— TASK —
With pictures left out, output exactly the lines of the listing below from the line that has "Task: Go to the last page arrow icon" to the line that has "At what coordinates", both lines kept.

— ENTRIES PROVIDED —

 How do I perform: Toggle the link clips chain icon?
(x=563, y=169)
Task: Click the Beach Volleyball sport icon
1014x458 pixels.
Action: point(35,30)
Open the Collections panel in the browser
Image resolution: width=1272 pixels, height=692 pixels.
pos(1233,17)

...

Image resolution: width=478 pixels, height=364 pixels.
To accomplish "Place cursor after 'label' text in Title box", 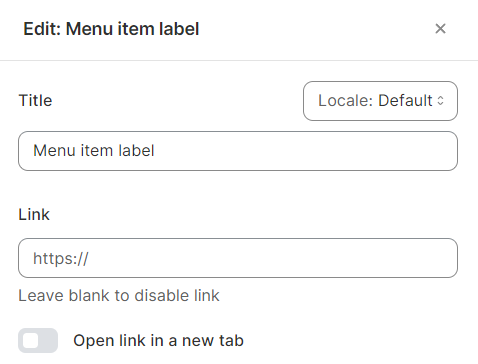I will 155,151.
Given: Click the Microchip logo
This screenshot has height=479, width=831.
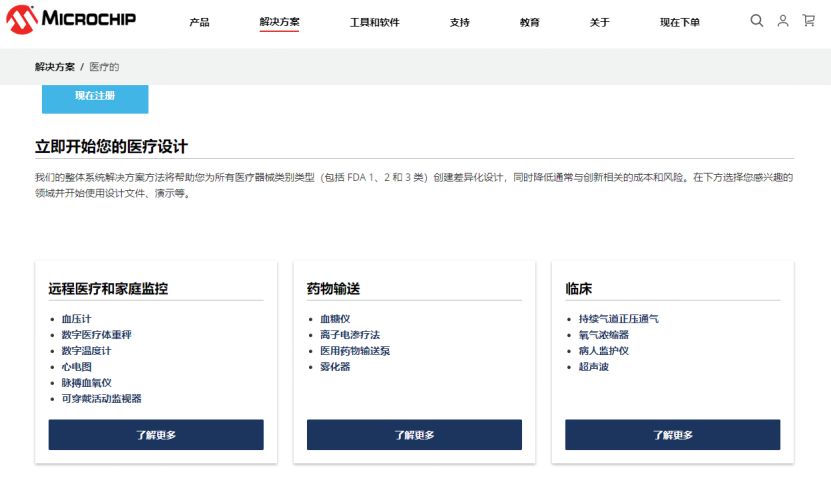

==

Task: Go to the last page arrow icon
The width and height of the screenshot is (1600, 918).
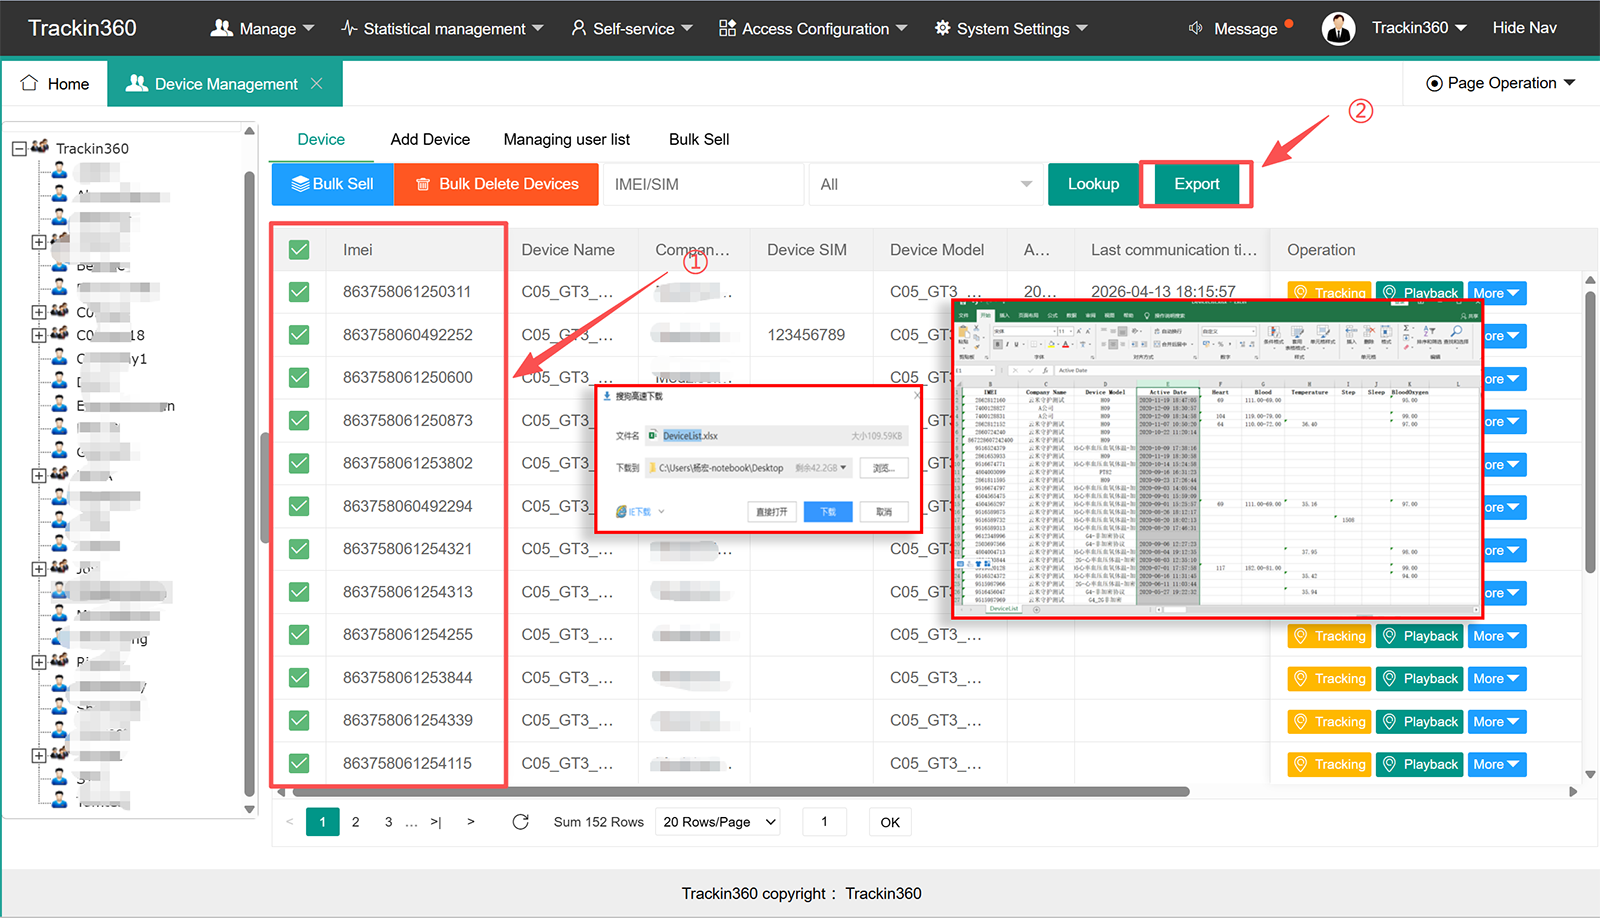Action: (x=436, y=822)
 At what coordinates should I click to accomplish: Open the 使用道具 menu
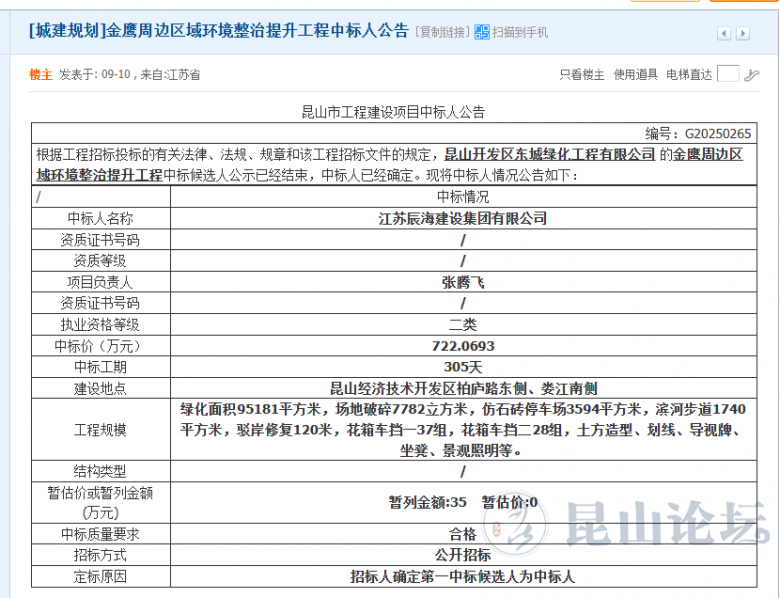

— SOLUTION BELOW —
Task: Go to the last page arrow icon
The width and height of the screenshot is (1600, 918).
Action: (x=436, y=822)
 At what coordinates should I click to accomplish: Open the 使用道具 menu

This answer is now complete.